Growing up, I watched children pulled in two directions: toward English, seen as an opportunity and the future, and away from their home language, seen as backward or limited. This message was unwritten but clear. You saw it when a teacher corrected Hindi in class, when English-medium schools fined students for speaking their mother tongue, or when families with convent-educated children were quietly seen as successful.

What we inherited from the British was not just a language. We inherited the belief that their language was the measure of intelligence itself.

Research is clear: children learn best in the language they already think in. UNESCO said this in 1953. Linguistics, psychology, and education experts have repeated it for decades. A child who learns about gravity in their mother tongue can later explain it in many languages. But if a child learns gravity in a foreign language, they juggle the idea and the words. Usually, something is lost.

This is more than a minor detail. In fact, it shapes how a mind develops from the ground up.

Early childhood, especially the first eight years, is when language shapes the brain. Here, a child builds not only vocabulary but also deep structures of thought—how to sort ideas, ask questions, and sense meaning. If this happens in a language not spoken at home, something is lost. The child must navigate life in translation, and that experience never truly leaves.

This isn’t just something I’ve read in a research paper. I know it from my own life experience, which mirrors what the research suggests.

Until Class 10, I was a consistent topper, the kind of student teachers remembered. I understood lessons the first time and never doubted my ability. Learning was what I did well, all in Hindi medium—the only one I knew. My thinking, dreaming, and reasoning were all in Hindi.

That changed suddenly when I joined Aligarh Muslims University (AMU) in 1996 for my 10+2.

At AMU in 1996, instruction switched to English overnight. The subjects I understood easily became hidden behind a language I was still learning. I didn’t struggle with concepts, but with translating them. Each explanation had to be turned into Hindi in my mind, then back to English for writing—two steps for every idea. I was tired before reaching the answer, unable to express myself well, not for lack of knowledge but for lack of words.

My scores collapsed. I, who had never performed below expectations, found myself at the bottom. The worst part wasn’t the marks, but the start of believing they were true. Maybe my achievements in the Hindi medium meant less. In English, I felt average.

It took years to understand the real problem—the gap between what I knew and the language I had to use. I was tested in a language I was still learning, though my knowledge of another was strong. The exam saw only my English, and since it wasn’t perfect, it judged me as less than I was.

I wasn’t lacking. I was just being asked to compete in a way that didn’t fit me.

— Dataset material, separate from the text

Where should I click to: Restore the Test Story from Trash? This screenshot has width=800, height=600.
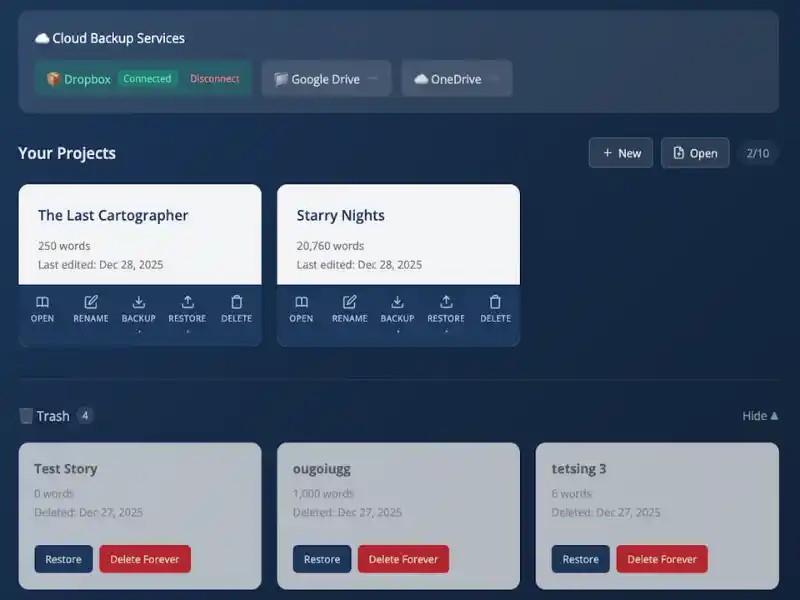62,559
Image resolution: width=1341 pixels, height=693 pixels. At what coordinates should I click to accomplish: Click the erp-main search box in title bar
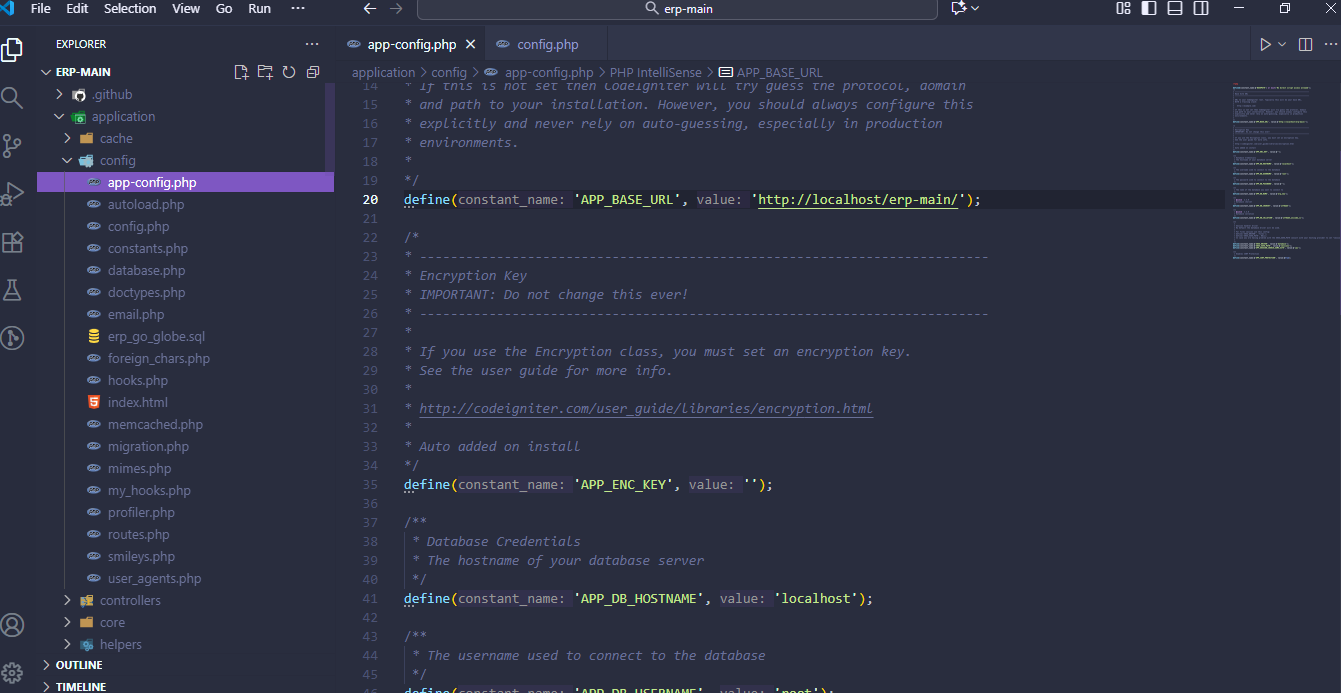[x=677, y=8]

For contrast, consider China.

China has the world’s second-largest economy and produces more STEM graduates each year than any other country. Its technology sector has grown so quickly that it worries the West. All of this has happened almost entirely in Mandarin. Unlike in India, where English is a marker of success, Chinese students aren’t told that English fluency is needed to be smart. They learn and are tested in their own language, building a strong base. When English is introduced, it’s added on, not used to replace their own language.

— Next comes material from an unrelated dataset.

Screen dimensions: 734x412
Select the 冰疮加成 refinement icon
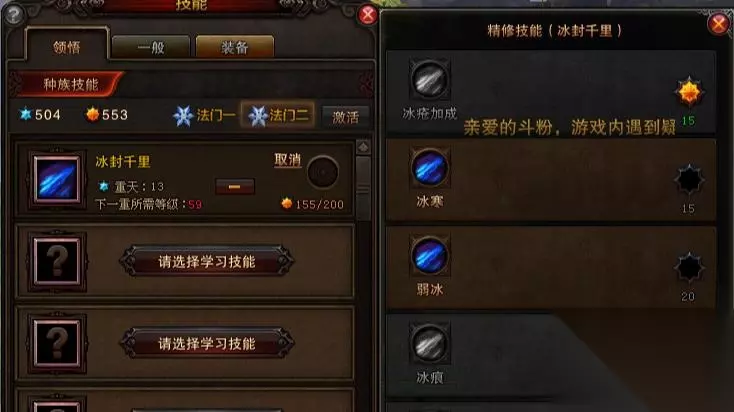pyautogui.click(x=429, y=80)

Japan, South Korea, Germany, and France are similar. France has laws protecting the French in public life. These countries are innovative, not backwards. They don’t confuse language and intelligence. Yet in India, we—descendants of rich literary traditions—decided our own languages were lesser. This began as policy, became culture, then instinct.

The problem isn’t that Indians learn English—far from it. English is truly useful. It connects people and creates opportunities. However, the real issue is the hierarchy—the deep, unspoken belief that a child taught in Hindi, Urdu, Tamil, or Kannada is getting a lesser education than one taught in English.

In many middle-class Indian homes, there’s anxiety about language. Parents often speak only English to their children, not because it’s their native language but because they see it as a gift. Grandparents feel left out of conversations. Cousins from different schools must choose a language when they meet. There’s a divide in families that is now so normal that no one notices it as a divide.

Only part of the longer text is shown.